De plus, les systèmes automatisés génèrent un taux élevé de faux positifs. Des photos de famille innocentes, des contenus artistiques ou des discussions privées légitimes risquent d'être signaléEs par erreur, exposant des millions de personnes à des investigations injustifiées.
Une justice de classe évidente
Les législateurEs ont pourtant bien conscience des risques engendrés par une telle loi lorsqu’ils et elles prévoient d'exempter la police, le personnel militaire et... eux et elles-mêmes de ce dispositif de surveillance. Les communications « professionnelles » des élites resteront protégées, tandis que celles du peuple seront systématiquement épiées.
Cette justice à deux vitesses révèle la véritable nature du projet : il ne s'agit pas de protéger les enfants, mais de surveiller et contrôler les classes populaires.
Vers l’interdiction totale du chiffrement ?
Chat Control constitue une étape supplémentaire pour pousser les constructeurs et constructrices et les développeurEs vers l’illégalité lorsqu’ils et elles proposeront des logiciels de chiffrement robustes. Cette criminalisation progressive pourrait déboucher sur une interdiction complète des communications chiffrées, privant définitivement les citoyenNEs de tout moyen de protéger leur vie privée.
Construire nos propres outils de résistance
Face à cette offensive sécuritaire, il ne faut pas compter sur la bonne volonté des représentantEs d'un système qui organise lui-même cette surveillance. Notre résistance doit être autonome et collective.
Il est crucial de comprendre l’importance vitale des algorithmes de chiffrement dans la protection de nos vies privées numériques. Ces outils ne sont pas de simples gadgets techniques, mais des remparts indispensables contre l’arbitraire étatique et capitaliste. Apprendre à les utiliser, les diffuser et les défendre fait partie intégrante de notre lutte pour l’émancipation. Dans cet esprit, le groupe de travail sur le numérique du NPA-l’Anticapitaliste souhaite promouvoir l’usage de Delta Chat et propose l’hébergement d’un relais Chat Mail public.

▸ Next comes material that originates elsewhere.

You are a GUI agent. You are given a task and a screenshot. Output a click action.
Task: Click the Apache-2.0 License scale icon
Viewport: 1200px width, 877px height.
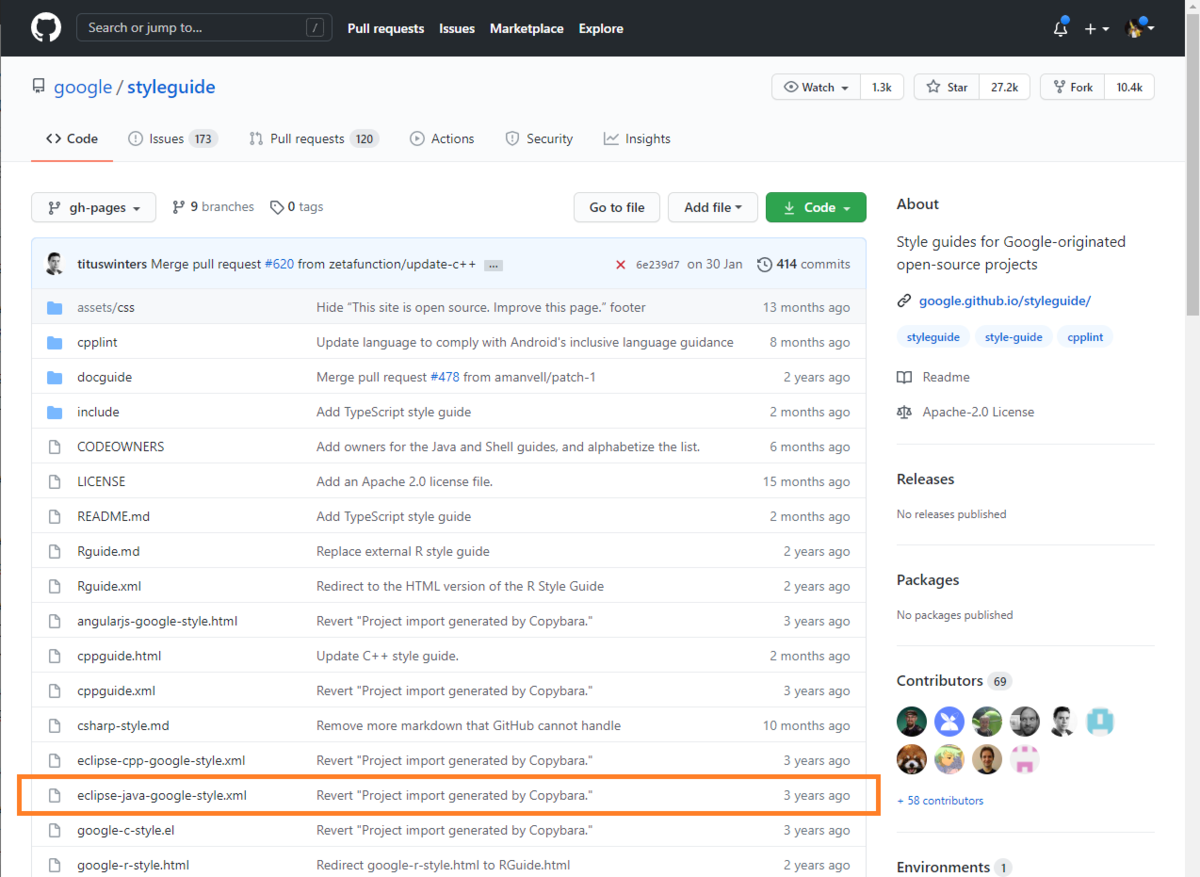[x=904, y=411]
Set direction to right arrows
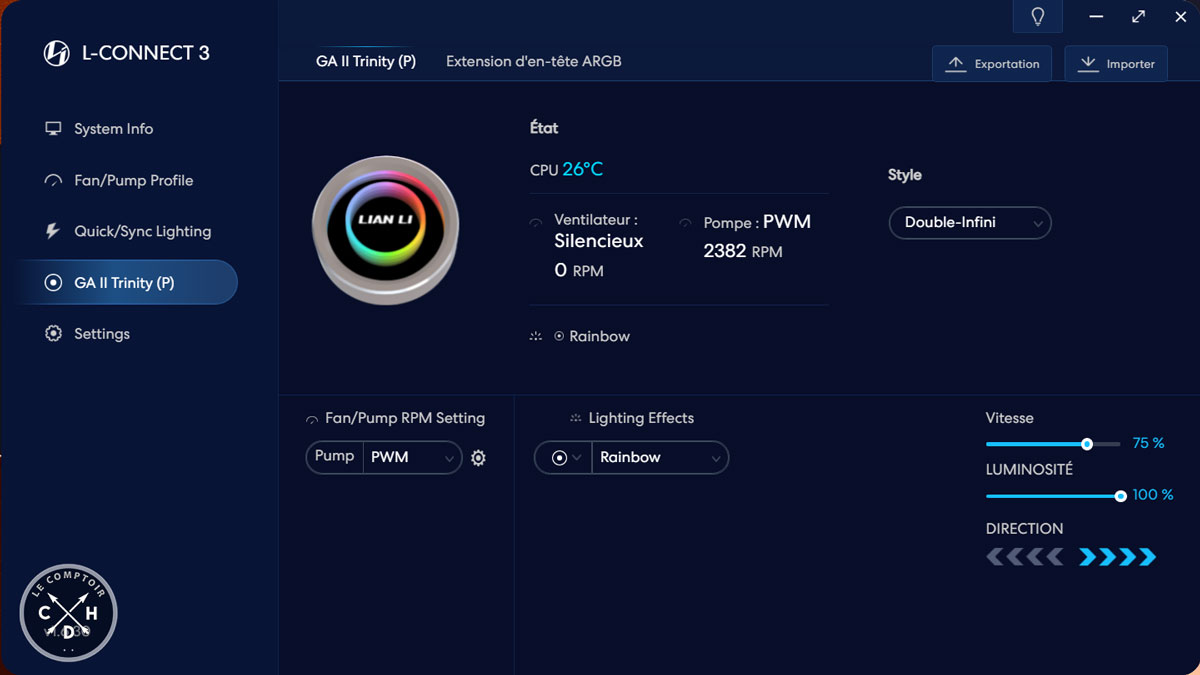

Enfin, nous devons rappeler que les violences faites aux enfants s’enracinent profondément dans le système patriarcal. Ce sont les rapports de domination masculine, l’autorité paternelle sacralisée, la culture du viol et l’omerta familiale qui permettent ces violences massives.
La véritable protection de l’enfance passe par la destruction du patriarcat et la construction d’une société égalitaire où la parole des victimes sera enfin entendue et respectée. Chat Control ne fait que détourner l’attention de cette lutte fondamentale tout en renforçant l’appareil répressif d’État.
Refusons cette surveillance de masse. Défendons nos outils de chiffrement. Luttons contre le patriarcat qui tue.